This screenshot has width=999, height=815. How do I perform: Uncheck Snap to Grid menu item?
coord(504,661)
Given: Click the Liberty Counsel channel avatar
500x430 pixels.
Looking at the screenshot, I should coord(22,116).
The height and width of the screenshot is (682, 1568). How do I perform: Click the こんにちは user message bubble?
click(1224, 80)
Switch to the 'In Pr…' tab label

PROBLEM DESCRIPTION
Copy every item above line for line, changing nothing.

RESULT OF THIS EXERCISE
This screenshot has width=999, height=815. How do I perform: Uncheck Snap to Grid menu item?
coord(504,661)
Given: Click the Liberty Counsel channel avatar
500x430 pixels.
Looking at the screenshot, I should coord(22,116).
The height and width of the screenshot is (682, 1568). How do I perform: Click the こんにちは user message bubble?
click(1224, 80)
Switch to the 'In Pr…' tab label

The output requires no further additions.